“More Family” by Ellen Glazer
In my work counseling individuals and couples who are struggling to build their families, I tend to live more in the world of “before” than “after.” By this I mean that I may know people for weeks or months or even years as they endure the pain of infertility and make decisions regarding donor conception and adoption. Ultimately most move forward and become parents. While I may know them well while they are seeking a donor or in the adoption process, many vanish once the babies come. And so it has become a pleasure for me to occasionally be treated to a bit of the “after.” Yesterday was such a day.
I had two experiences yesterday that I hope will be of interest to DSR readers. The first was with a couple that I met twenty years ago. At the time they were ending infertility treatment and moving on to adoption. Last we spoke, they were adopting a baby girl. That baby is now their 18 year old daughter. They brought her to see me yesterday because she wants to search for her birthparents. Her parents fully endorse the search but wanted us to meet to try to anticipate, as best we could, what might lie ahead.

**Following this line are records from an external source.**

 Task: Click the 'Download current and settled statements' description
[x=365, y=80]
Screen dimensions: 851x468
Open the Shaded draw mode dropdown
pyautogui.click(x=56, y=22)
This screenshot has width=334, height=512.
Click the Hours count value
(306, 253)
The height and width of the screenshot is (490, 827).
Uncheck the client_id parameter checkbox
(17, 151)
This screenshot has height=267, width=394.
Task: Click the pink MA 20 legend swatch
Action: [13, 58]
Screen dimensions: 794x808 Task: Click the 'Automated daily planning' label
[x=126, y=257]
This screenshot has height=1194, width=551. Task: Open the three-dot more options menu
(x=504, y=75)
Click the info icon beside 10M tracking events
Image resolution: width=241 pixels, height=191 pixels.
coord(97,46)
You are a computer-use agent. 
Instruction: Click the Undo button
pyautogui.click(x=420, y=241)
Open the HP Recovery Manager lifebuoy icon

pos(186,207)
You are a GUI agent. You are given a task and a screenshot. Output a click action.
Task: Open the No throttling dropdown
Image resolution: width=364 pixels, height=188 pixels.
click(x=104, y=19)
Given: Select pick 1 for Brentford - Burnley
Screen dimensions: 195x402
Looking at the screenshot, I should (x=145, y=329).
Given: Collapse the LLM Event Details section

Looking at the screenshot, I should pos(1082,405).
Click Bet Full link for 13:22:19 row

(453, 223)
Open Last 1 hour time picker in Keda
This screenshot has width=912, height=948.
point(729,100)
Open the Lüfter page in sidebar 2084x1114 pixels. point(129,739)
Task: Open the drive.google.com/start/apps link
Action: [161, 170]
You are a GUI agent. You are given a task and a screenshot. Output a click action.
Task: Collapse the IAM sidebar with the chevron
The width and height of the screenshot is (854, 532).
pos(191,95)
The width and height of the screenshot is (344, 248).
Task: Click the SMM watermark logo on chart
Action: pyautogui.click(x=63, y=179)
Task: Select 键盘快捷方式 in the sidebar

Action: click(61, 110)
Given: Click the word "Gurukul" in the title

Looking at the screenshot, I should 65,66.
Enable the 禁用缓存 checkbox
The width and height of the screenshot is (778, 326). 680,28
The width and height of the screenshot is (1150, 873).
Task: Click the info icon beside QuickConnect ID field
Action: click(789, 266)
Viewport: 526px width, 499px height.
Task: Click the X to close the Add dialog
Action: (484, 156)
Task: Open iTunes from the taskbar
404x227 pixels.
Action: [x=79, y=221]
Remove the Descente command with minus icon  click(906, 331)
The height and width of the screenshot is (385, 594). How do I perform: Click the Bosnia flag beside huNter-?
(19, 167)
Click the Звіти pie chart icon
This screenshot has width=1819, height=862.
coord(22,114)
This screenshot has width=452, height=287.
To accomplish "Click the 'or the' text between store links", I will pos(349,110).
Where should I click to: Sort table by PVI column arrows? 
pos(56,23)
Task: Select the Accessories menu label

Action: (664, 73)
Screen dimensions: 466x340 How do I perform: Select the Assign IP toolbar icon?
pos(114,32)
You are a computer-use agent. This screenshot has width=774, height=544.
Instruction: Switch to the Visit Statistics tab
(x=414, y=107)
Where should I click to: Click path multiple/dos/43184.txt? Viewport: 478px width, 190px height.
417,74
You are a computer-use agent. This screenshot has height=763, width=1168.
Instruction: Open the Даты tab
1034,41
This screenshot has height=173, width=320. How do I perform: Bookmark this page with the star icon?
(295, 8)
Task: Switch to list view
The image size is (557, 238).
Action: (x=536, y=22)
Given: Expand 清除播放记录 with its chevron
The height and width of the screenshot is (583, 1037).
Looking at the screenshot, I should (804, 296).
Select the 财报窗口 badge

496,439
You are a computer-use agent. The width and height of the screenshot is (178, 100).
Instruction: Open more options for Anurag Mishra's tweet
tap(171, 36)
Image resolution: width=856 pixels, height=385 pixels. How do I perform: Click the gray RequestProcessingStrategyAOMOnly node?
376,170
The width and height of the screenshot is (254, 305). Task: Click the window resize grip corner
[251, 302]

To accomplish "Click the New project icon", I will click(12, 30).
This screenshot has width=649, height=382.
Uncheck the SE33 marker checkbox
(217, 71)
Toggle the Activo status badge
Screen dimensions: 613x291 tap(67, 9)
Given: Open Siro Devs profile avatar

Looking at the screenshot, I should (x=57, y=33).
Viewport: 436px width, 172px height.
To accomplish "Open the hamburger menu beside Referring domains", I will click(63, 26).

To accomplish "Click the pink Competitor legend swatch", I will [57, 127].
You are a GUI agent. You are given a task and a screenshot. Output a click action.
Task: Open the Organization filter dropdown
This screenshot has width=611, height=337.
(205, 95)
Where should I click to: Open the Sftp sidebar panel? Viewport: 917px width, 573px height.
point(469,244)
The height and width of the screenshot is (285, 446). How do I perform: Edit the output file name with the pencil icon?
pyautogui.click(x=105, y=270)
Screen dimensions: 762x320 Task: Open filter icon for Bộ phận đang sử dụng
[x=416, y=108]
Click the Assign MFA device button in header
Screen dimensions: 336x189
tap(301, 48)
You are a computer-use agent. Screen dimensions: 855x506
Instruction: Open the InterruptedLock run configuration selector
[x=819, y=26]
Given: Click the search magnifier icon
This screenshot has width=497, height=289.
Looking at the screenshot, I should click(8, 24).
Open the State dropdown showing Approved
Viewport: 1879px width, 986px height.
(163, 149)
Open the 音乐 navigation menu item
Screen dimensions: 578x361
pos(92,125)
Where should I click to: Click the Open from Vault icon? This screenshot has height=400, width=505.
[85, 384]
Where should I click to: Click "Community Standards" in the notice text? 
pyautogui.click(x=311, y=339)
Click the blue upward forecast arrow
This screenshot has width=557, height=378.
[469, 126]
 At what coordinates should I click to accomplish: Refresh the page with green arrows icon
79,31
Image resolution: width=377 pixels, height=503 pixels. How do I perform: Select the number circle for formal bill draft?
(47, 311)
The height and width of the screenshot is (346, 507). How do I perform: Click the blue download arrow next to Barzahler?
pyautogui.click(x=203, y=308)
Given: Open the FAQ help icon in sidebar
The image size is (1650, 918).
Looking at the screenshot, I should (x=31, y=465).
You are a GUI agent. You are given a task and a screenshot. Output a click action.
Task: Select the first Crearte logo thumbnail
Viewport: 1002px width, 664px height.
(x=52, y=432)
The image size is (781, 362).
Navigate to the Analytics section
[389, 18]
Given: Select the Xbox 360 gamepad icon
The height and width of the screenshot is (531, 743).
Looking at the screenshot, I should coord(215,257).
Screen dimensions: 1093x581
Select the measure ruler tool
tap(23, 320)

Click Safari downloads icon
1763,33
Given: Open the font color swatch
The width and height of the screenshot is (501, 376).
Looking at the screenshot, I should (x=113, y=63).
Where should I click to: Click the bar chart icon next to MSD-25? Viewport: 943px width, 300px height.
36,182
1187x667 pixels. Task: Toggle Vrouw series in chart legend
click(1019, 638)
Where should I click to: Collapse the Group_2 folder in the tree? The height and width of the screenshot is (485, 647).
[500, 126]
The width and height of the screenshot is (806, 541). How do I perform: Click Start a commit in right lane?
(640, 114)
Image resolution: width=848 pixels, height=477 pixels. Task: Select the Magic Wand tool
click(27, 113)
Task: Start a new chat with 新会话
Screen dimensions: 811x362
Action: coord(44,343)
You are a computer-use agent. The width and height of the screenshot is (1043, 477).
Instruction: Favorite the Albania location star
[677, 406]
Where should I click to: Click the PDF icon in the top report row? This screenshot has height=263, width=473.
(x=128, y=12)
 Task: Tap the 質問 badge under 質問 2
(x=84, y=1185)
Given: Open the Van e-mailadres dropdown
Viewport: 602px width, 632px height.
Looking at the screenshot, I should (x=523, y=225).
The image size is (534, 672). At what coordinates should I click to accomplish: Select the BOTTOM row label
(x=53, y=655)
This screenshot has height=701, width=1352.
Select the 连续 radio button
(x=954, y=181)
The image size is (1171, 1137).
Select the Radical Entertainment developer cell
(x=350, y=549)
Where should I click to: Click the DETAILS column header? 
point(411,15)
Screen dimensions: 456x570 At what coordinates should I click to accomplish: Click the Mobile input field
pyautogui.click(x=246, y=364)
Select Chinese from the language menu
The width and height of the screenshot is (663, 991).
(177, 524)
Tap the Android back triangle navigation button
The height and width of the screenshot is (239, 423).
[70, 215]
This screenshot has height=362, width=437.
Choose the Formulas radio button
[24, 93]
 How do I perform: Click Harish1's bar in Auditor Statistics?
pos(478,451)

We began with a discussion in which it was clear that the parents understood that their daughter should take the lead in the search but she needed to know they were in the background as her safety net, steady support etc. About twenty minutes into our meeting, the parents suggested that they leave so that their daughter could have some time alone with me. Once they did so, she opened up about what she really wanted in the search saying, “Right now I don’t think I want a relationship—I just want to see her.” As we explored this, she emphasized the need to simply see someone with whom she shares genetics. She wisely added that her feelings about a relationship might change but that for now, it was “simply seeing” that she wanted.
I include this story because I imagine that many DSR members can identify with it—the idea of simply wanting to begin small—kinds of a “drive-by, look-see”—with the option to develop a relationship over time. However, it was the “after” visit I had later in the day that I found more intriguing and wanted to be sure to share with the DSR.
My afternoon visitor yesterday was a woman I’d known when she and her husband were deciding on egg donation. As with most, it was not an easy decision and one that involved a lot of going back and forth with “should we,” “shouldn’t we.” Ultimately, the couple decided to seek a donor. They are a Greek couple and while they understood and seemed to agree with my stance against anonymity, “this is the donor we want and she wants to be anonymous” and so it was.
Things change. My Greek former client came back yesterday. She is now the relaxed and content mother of a four-year-old daughter—and she is in steady email communication with her donor. She had come to discuss their correspondence in light of the decision she and her husband had made to remain a one child family. For many reasons, they were clear that their family was complete. However, like many other older parents I meet who have one child, they had concerns about their child being “alone in the world.” They were making conscious efforts to be more involved with nieces and nephews so that their daughter could have a strong sense of extended family. “But I have other thoughts about how she can have ‘more family’” my client said. “I’m hoping our donor can become part of her life.” She went on to acknowledge that a good part of her motivation for being in touch with her donor was to lay the foundation for more contact in the future.
Whether or not my client, her daughter and their donor will have anything more than a “pen pal” relationship remains to be seen. Like the earlier in the day adoptee beginning a search for her birth mother, this ED mom knows that forging a relationship with a “relative stranger” is complicated and cannot be predicted. What interested me was not trying to predict the outcome of her efforts but rather, the idea behind them—“more family.” While some donor-conceived families may feel full to overflowing, some single moms and couples with one child may welcome opportunities to nurture kinship with donors and their families.